[Air-L] Social Media data fraught with biases and distortion

Katja Mayer katja.mayer at univie.ac.at
Sun Nov 30 11:35:14 PST 2014


FYI:
http://www.sciencemag.org/content/346/6213/1063.summary

 From the press release:
Using Social Media For Large Behavioral Studies Is Fast and Cheap, But 
Fraught With Biases and Distortion

PITTSBURGH—The rise of social media has seemed like a bonanza for 
behavioral scientists, who have eagerly tapped the social nets to 
quickly and cheaply gather huge amounts of data about what people are 
thinking and doing. But computer scientists at Carnegie Mellon 
University and McGill University warn that those massive datasets may be 
misleading.
In a perspective article published in the Nov. 28 issue of the journal 
Science, Carnegie Mellon’s Juergen Pfeffer and McGill’s Derek Ruths 
contend that scientists need to find ways of correcting for the biases 
inherent in the information gathered from Twitter and other social 
media, or to at least acknowledge the shortcomings of that data.

And it’s not an insignificant problem; Pfeffer, an assistant research 
professor in CMU’s Institute for Software Research, and Ruths, an 
assistant professor of computer science at McGill, note that thousands 
of research papers each year are now based on data gleaned from social 
media, a source of data that barely existed even five years ago.
“Not everything that can be labeled as ‘Big Data’ is automatically 
great,” Pfeffer said. He noted that many researchers think — or hope — 
that if they gather a large enough dataset they can overcome any biases 
or distortion that might lurk there. “But the old adage of behavioral 
research still applies: Know Your Data,” he maintained.
Still, social media is a source of data that is hard to resist. “People 
want to say something about what’s happening in the world and social 
media is a quick way to tap into that,” Pfeffer said. Following the 
Boston Marathon bombing in 2013, for instance, Pfeffer collected 25 
million related tweets in just two weeks. “You get the behavior of 
millions of people — for free.”

The type of questions that researchers can now tackle can be compelling. 
Want to know how people perceive e-cigarettes? How people communicate 
their anxieties about diabetes? Whether the Arab Spring protests could 
have been predicted? Social media is a ready source for information 
about those questions and more.
But despite researchers’ attempts to generalize their study results to a 
broad population, social media sites often have substantial population 
biases; generating the random samples that give surveys their power to 
accurately reflect attitudes and behavior is problematic. Instagram, for 
instance, has special appeal to adults between the ages of 18 and 29, 
African-Americans, Latinos, women and urban dwellers, while Pinterest is 
dominated by women between the ages of 25 and 34 with average household 
incomes of $100,000. Yet Ruths and Pfeffer said researchers seldom 
acknowledge, much less correct, these built-in sampling biases.

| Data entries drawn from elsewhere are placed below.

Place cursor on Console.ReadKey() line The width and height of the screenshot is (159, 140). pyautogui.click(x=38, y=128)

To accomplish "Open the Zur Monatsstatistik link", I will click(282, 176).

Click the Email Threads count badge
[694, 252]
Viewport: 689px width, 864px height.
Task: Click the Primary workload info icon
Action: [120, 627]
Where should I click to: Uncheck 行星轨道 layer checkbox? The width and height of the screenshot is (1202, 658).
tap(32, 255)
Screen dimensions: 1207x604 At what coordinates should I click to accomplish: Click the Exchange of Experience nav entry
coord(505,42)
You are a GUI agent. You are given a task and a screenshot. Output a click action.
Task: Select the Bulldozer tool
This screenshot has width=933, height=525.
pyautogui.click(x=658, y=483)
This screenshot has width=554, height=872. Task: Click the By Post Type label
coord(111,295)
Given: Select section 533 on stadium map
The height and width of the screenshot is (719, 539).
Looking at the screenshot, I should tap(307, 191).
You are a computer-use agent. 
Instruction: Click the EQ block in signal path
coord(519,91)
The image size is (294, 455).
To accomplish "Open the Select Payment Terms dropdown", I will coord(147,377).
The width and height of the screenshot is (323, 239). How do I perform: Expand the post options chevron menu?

Other questions about data sampling may never be resolved because social 
media sites use proprietary algorithms to create or filter their data 
streams and those algorithms are subject to change without warning. Most 
researchers are left in the dark, though others with special 
relationships to the sites may get a look at the site’s inner workings. 
The rise of these “embedded researchers,” Ruths and Pfeffer said, in 
turn is creating a divided social media research community.
As anyone who has used social media can attest, not all “people” on 
these sites are even people. Some are professional writers or public 
relations representatives, who post on behalf of celebrities or 
corporations, others are simply phantom accounts. Some “followers” can 
be bought. The social media sites try to hunt down and eliminate such 
bogus accounts — half of all Twitter accounts created in 2013 have 
already been deleted — but a lone researcher may have difficulty 
detecting those accounts within a dataset.

“Most people doing real social science are aware of these issues,” said 
Pfeffer who noted that some solutions may come from applying existing 
techniques already developed in such fields as epidemiology, statistics 
and machine learning. In other cases, scientists will need to develop 
new techniques for managing analytic bias.